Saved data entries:
- - - - - - -

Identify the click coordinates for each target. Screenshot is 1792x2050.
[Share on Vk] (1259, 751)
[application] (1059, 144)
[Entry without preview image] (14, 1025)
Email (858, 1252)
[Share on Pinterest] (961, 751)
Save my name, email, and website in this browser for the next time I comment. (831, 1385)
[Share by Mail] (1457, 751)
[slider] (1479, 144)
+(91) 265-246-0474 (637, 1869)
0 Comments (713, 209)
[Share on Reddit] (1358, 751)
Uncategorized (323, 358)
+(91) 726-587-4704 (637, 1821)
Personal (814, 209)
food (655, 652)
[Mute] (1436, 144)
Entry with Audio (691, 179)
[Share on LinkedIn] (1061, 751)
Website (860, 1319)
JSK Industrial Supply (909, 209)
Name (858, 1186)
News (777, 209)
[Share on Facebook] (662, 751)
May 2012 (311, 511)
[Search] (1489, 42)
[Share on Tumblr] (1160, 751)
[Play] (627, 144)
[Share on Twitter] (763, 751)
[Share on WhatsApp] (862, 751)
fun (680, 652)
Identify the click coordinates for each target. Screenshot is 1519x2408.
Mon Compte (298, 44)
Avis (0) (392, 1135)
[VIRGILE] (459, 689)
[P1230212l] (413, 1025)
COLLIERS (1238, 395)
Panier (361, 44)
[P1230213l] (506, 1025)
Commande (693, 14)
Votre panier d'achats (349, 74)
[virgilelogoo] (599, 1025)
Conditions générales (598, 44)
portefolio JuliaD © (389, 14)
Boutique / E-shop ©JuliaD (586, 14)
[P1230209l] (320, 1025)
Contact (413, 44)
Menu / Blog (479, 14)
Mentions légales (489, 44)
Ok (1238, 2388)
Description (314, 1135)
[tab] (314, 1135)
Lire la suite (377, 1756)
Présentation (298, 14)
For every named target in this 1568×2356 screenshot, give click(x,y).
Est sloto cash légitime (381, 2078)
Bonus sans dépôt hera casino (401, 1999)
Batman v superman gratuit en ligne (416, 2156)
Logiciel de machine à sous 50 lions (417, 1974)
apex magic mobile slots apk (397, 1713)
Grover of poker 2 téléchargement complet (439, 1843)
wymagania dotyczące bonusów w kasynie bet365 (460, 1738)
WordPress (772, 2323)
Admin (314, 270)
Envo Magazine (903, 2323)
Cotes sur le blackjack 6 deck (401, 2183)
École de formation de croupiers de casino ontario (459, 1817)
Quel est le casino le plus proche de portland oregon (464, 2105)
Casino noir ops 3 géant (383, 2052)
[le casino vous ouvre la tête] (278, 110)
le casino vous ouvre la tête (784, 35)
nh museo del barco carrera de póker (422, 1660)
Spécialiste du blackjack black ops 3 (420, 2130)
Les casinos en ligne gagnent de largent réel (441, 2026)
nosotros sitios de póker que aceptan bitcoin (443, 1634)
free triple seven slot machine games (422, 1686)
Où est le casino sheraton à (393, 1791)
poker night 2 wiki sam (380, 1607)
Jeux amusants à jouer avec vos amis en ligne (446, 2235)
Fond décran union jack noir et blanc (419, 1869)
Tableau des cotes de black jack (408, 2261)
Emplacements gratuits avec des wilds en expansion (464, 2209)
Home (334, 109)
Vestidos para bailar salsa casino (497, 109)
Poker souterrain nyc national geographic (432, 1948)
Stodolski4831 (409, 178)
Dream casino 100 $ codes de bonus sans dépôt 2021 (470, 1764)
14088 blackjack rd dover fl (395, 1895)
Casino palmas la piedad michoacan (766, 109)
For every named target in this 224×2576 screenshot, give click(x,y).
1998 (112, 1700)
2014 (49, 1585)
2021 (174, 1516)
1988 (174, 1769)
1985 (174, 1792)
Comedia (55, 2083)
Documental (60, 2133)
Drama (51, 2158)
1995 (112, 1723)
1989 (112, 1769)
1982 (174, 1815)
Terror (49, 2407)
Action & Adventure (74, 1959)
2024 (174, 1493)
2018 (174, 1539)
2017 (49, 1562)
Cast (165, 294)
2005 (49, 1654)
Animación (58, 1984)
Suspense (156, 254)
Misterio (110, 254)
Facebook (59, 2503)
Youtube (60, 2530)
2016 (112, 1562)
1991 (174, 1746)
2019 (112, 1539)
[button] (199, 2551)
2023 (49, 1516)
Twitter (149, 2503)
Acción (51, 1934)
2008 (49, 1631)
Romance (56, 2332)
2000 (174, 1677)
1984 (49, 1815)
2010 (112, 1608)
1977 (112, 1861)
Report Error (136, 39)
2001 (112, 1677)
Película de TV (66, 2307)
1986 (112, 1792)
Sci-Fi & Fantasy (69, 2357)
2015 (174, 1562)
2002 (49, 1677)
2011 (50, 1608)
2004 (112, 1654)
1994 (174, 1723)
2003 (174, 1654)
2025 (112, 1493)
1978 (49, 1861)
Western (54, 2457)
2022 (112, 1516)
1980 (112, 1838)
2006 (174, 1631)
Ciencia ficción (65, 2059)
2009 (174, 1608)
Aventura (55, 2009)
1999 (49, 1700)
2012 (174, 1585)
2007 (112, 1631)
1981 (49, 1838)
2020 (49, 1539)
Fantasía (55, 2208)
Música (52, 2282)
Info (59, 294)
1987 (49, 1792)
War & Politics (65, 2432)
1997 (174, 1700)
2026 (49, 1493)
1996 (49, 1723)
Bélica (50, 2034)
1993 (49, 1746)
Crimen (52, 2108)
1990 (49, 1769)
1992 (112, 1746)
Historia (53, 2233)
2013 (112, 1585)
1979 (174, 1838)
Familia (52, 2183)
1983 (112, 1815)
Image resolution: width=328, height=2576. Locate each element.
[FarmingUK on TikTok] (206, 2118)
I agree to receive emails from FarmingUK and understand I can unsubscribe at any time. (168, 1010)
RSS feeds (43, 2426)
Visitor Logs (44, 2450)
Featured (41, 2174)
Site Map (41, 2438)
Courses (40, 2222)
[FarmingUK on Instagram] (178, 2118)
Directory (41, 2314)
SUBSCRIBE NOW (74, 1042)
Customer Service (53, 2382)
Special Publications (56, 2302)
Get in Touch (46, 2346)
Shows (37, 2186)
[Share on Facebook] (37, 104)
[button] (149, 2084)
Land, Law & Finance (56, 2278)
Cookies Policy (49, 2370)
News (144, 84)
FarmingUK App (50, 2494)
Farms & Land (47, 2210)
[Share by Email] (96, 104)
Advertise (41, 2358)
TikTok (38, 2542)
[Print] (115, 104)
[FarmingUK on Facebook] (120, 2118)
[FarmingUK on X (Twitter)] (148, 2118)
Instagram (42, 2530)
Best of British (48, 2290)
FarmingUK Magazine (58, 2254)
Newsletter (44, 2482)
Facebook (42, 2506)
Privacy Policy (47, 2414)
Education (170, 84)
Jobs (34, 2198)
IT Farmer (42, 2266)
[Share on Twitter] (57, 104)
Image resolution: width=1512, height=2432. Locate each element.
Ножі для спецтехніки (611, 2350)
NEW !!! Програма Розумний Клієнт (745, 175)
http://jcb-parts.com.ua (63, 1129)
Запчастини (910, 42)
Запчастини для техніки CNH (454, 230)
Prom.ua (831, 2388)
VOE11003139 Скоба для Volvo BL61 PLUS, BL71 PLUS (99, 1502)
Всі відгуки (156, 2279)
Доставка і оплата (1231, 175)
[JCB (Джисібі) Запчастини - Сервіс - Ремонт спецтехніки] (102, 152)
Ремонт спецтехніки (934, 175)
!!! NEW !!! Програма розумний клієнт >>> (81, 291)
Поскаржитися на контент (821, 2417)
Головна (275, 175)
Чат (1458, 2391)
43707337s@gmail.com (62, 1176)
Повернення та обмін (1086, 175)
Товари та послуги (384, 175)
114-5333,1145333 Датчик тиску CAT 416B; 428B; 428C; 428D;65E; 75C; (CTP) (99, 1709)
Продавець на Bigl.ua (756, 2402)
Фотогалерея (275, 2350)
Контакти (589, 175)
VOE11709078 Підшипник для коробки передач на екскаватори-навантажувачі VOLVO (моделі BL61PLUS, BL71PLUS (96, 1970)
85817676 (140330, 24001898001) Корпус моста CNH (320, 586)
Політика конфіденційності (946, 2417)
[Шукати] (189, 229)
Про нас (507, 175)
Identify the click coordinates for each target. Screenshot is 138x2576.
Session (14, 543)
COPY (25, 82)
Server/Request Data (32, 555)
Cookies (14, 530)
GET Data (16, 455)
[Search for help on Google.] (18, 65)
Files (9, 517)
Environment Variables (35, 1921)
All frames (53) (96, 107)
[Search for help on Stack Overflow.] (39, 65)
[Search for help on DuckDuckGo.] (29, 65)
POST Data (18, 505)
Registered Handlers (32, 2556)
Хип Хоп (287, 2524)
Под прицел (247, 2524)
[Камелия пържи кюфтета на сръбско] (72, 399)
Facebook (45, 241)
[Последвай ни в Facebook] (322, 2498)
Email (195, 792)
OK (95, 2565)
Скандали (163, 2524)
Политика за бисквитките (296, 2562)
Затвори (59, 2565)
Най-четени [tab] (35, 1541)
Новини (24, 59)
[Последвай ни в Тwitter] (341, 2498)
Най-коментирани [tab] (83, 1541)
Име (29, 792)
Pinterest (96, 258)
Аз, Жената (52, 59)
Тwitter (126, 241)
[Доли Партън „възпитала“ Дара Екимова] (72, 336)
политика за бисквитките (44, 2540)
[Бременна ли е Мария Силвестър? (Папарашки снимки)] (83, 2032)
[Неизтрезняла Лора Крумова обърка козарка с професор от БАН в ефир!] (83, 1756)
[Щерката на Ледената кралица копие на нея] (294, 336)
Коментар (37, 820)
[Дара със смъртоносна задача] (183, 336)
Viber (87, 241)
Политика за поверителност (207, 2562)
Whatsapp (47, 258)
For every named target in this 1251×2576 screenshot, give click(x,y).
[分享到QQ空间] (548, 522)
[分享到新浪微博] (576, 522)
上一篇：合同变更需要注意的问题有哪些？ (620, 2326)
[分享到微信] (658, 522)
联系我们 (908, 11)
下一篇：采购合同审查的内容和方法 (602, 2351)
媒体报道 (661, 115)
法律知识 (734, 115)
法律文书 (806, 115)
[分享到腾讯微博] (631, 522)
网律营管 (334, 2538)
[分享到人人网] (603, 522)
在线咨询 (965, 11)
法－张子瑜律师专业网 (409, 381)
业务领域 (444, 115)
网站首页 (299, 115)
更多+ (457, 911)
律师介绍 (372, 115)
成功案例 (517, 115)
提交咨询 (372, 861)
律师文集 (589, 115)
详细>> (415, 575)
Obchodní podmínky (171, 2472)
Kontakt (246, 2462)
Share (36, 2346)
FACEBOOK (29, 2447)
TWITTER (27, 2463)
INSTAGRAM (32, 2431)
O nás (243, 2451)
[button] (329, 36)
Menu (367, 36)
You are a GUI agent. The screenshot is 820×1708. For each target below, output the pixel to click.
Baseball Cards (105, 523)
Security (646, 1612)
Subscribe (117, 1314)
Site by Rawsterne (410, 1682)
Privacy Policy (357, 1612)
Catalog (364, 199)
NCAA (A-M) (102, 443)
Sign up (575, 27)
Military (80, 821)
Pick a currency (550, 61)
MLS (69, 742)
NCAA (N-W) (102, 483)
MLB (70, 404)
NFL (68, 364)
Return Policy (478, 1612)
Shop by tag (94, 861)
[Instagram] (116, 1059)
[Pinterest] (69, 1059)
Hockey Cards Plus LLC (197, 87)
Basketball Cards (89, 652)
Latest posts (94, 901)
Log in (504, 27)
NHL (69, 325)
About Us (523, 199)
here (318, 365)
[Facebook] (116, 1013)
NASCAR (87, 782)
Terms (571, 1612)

- - - - - - -

### TASK INSTRUCTIONS
The range runs from the line above containing "Всі відгуки (156, 2279)" to the line containing "Про нас (507, 175)", inclusive. Restate those lines word for word and no others.

### EXPECTED ANSWER
Всі відгуки (156, 2279)
Доставка і оплата (1231, 175)
[JCB (Джисібі) Запчастини - Сервіс - Ремонт спецтехніки] (102, 152)
Ремонт спецтехніки (934, 175)
!!! NEW !!! Програма розумний клієнт >>> (81, 291)
Поскаржитися на контент (821, 2417)
Головна (275, 175)
Чат (1458, 2391)
43707337s@gmail.com (62, 1176)
Повернення та обмін (1086, 175)
Товари та послуги (384, 175)
114-5333,1145333 Датчик тиску CAT 416B; 428B; 428C; 428D;65E; 75C; (CTP) (99, 1709)
Продавець на Bigl.ua (756, 2402)
Фотогалерея (275, 2350)
Контакти (589, 175)
VOE11709078 Підшипник для коробки передач на екскаватори-навантажувачі VOLVO (моделі BL61PLUS, BL71PLUS (96, 1970)
85817676 (140330, 24001898001) Корпус моста CNH (320, 586)
Політика конфіденційності (946, 2417)
[Шукати] (189, 229)
Про нас (507, 175)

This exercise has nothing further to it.